PAGE TEXT
* * *

It feels like Steam is always changing. Every month there is some “hot new genre” rendering the game you are making completely out of date. But is that actually true?
For a sanity check, I bought a 1993 edition of Computer Gaming World magazine just to remind myself of where PC gaming was 30+ years ago.
I bought CGW in particular because at the back of every issue they publish a reader poll ranking the readership’s 100 favorite games. This is great quantitative data that I can graph, compare, and track.
So to check my “vibes” I graphed the reader poll from June 1993. Shockingly, this graph looks pretty “Crafty-buildy-strategy-simulationy” doesn’t it?

Top genres: Strategy, Point & Click Adventure, RPG, Simulation.
Least favorite: Puzzle and platformer.
*NOTE: for a bit more context on this, see the next section
My general thesis is Steam and TYPES of games that resonate with the Steam playerbase are rooted in the legacy of PC gaming. There is a certain culture that endures 30+ years later.

* * *

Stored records

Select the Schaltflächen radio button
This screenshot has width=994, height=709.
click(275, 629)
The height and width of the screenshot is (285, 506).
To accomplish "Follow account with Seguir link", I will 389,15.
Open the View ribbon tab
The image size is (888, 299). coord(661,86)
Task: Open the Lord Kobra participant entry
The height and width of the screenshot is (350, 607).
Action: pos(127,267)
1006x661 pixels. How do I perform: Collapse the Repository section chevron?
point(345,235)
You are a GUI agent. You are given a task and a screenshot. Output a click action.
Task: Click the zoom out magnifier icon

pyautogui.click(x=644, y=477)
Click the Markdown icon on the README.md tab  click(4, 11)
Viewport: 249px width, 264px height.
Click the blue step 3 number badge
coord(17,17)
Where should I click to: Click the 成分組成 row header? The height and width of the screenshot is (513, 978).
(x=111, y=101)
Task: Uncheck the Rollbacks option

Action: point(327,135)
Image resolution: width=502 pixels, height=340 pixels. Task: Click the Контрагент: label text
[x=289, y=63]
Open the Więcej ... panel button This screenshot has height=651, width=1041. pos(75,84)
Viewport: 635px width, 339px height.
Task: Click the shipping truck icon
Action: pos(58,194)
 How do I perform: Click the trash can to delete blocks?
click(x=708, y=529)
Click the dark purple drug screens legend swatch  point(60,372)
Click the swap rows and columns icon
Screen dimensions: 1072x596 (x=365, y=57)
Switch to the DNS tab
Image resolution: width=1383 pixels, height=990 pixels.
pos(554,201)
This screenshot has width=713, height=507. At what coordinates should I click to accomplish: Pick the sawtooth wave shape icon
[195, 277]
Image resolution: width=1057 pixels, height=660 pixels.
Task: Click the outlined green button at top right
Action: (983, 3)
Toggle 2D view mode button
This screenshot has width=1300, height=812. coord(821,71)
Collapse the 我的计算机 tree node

* * *

EXERCISE
Reproduce the complete article about Steam and the legacy of PC gaming genres, word for word.

ANSWER FOR THE TASK
It feels like Steam is always changing. Every month there is some “hot new genre” rendering the game you are making completely out of date. But is that actually true?
For a sanity check, I bought a 1993 edition of Computer Gaming World magazine just to remind myself of where PC gaming was 30+ years ago.
I bought CGW in particular because at the back of every issue they publish a reader poll ranking the readership’s 100 favorite games. This is great quantitative data that I can graph, compare, and track.
So to check my “vibes” I graphed the reader poll from June 1993. Shockingly, this graph looks pretty “Crafty-buildy-strategy-simulationy” doesn’t it?

Top genres: Strategy, Point & Click Adventure, RPG, Simulation.
Least favorite: Puzzle and platformer.
*NOTE: for a bit more context on this, see the next section
My general thesis is Steam and TYPES of games that resonate with the Steam playerbase are rooted in the legacy of PC gaming. There is a certain culture that endures 30+ years later.